### [EXERCISE OBJECTIVE]
Your answer must be the lines from the one containing "1146x716 pixels." through the last line below, copied exactly, with no pictures.

### [DATASET EXCERPTS]
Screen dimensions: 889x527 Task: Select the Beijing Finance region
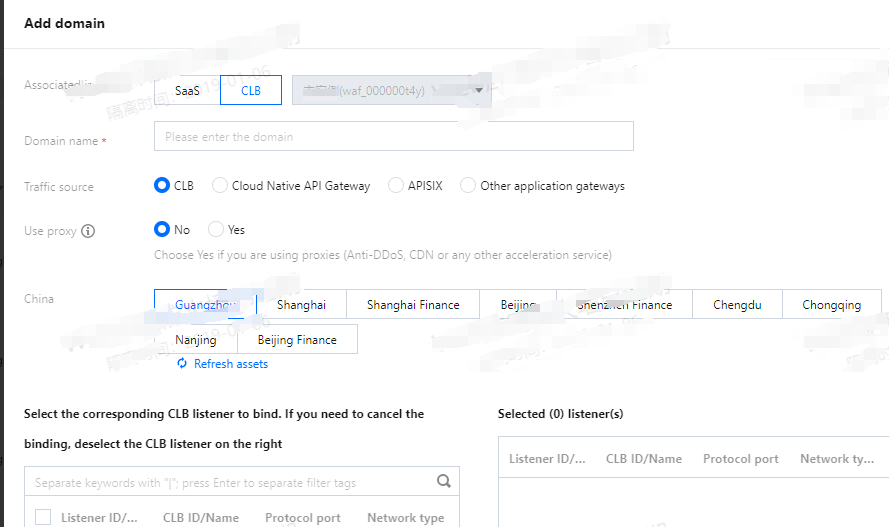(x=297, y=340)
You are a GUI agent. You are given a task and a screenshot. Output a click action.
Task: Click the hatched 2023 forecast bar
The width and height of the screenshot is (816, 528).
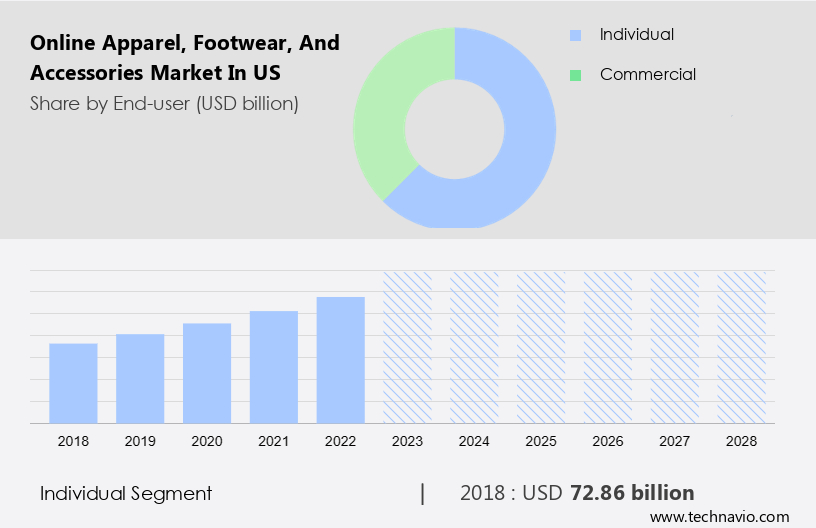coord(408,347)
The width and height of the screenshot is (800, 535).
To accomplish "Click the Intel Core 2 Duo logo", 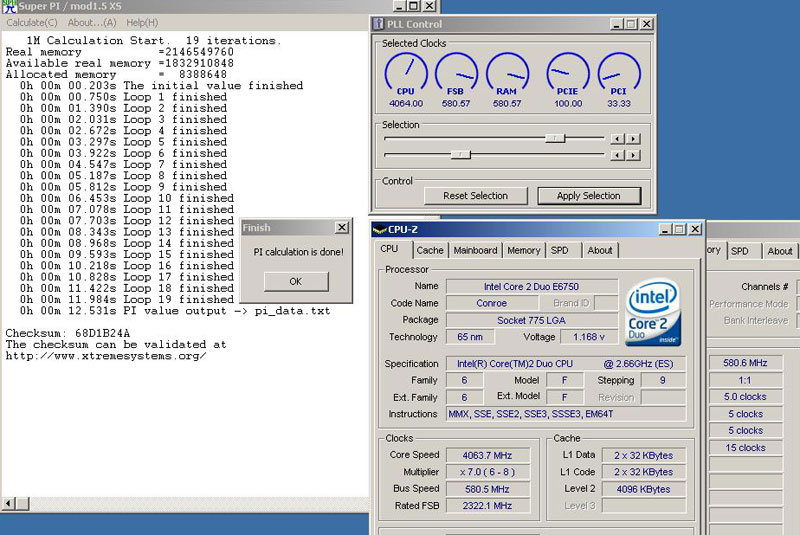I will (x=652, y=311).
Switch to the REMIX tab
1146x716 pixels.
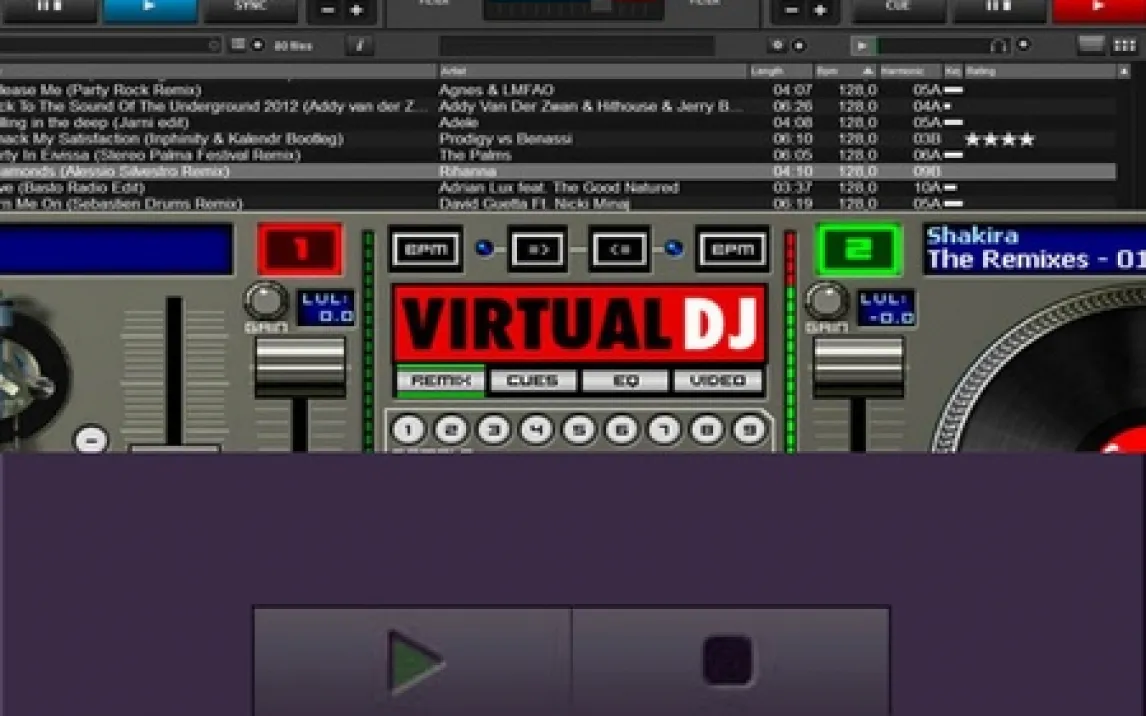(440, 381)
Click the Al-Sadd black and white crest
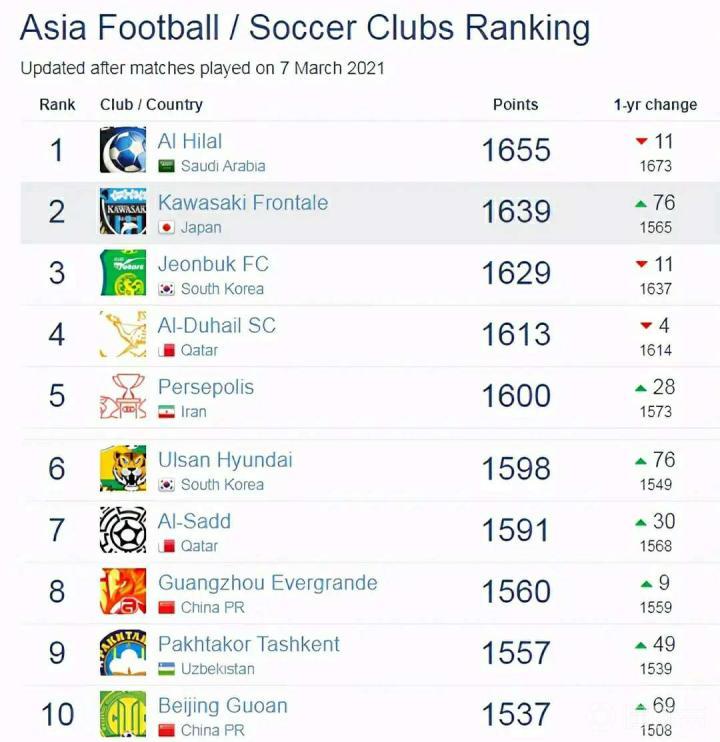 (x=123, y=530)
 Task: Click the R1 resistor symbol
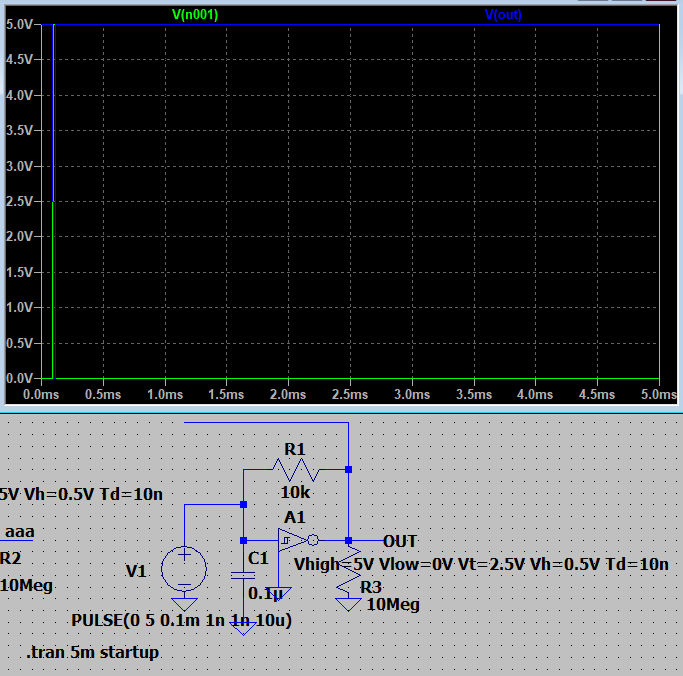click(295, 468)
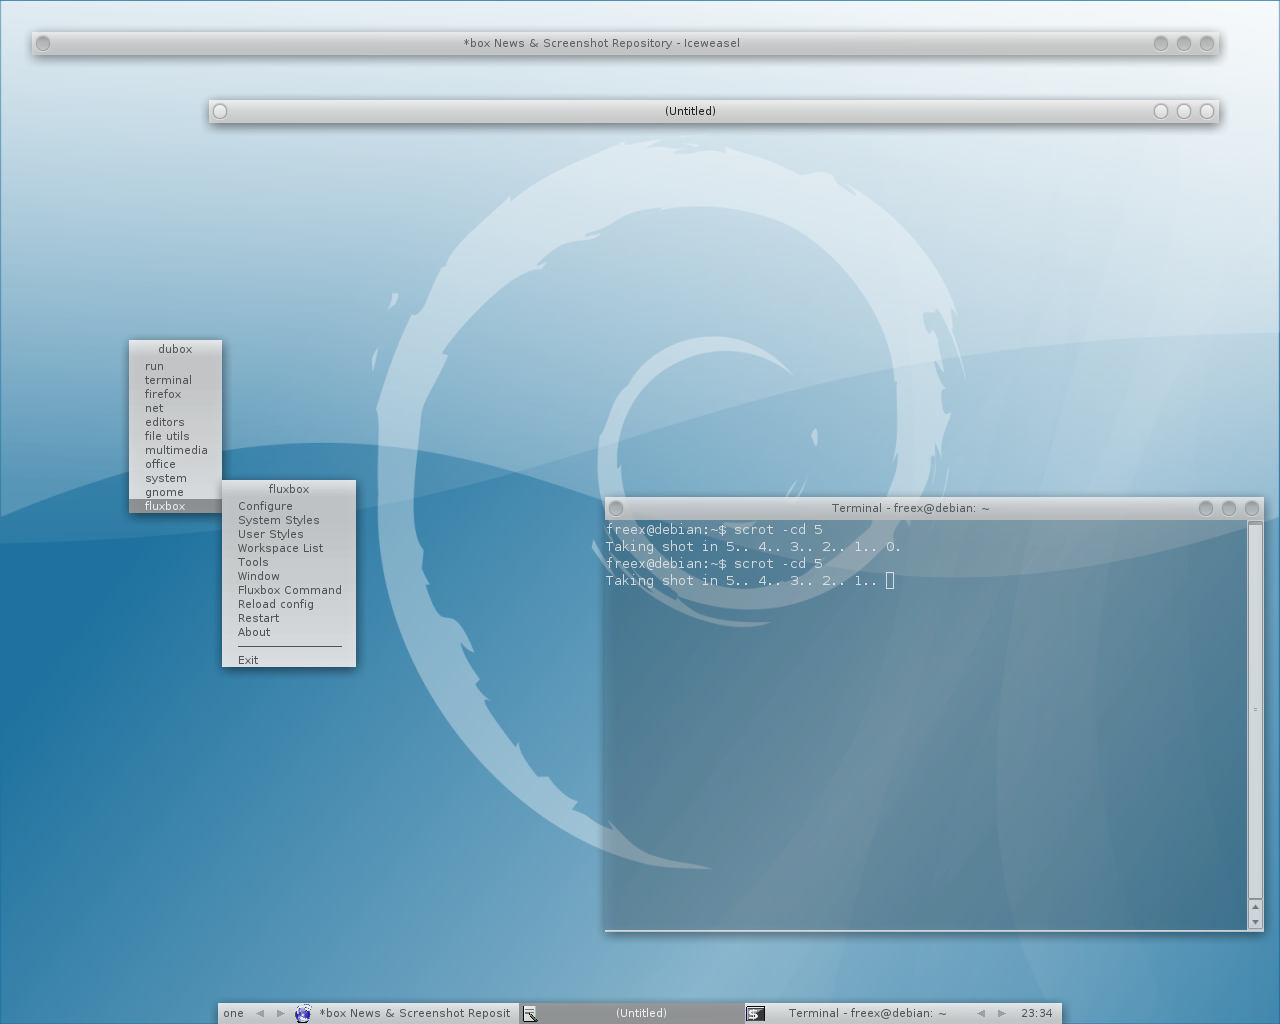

### [RESPONSE TO THIS EXERCISE]
1146x716 pixels.
(440, 381)
Click the Al-Sadd black and white crest
 (x=123, y=530)
 Task: Click the R1 resistor symbol
click(295, 468)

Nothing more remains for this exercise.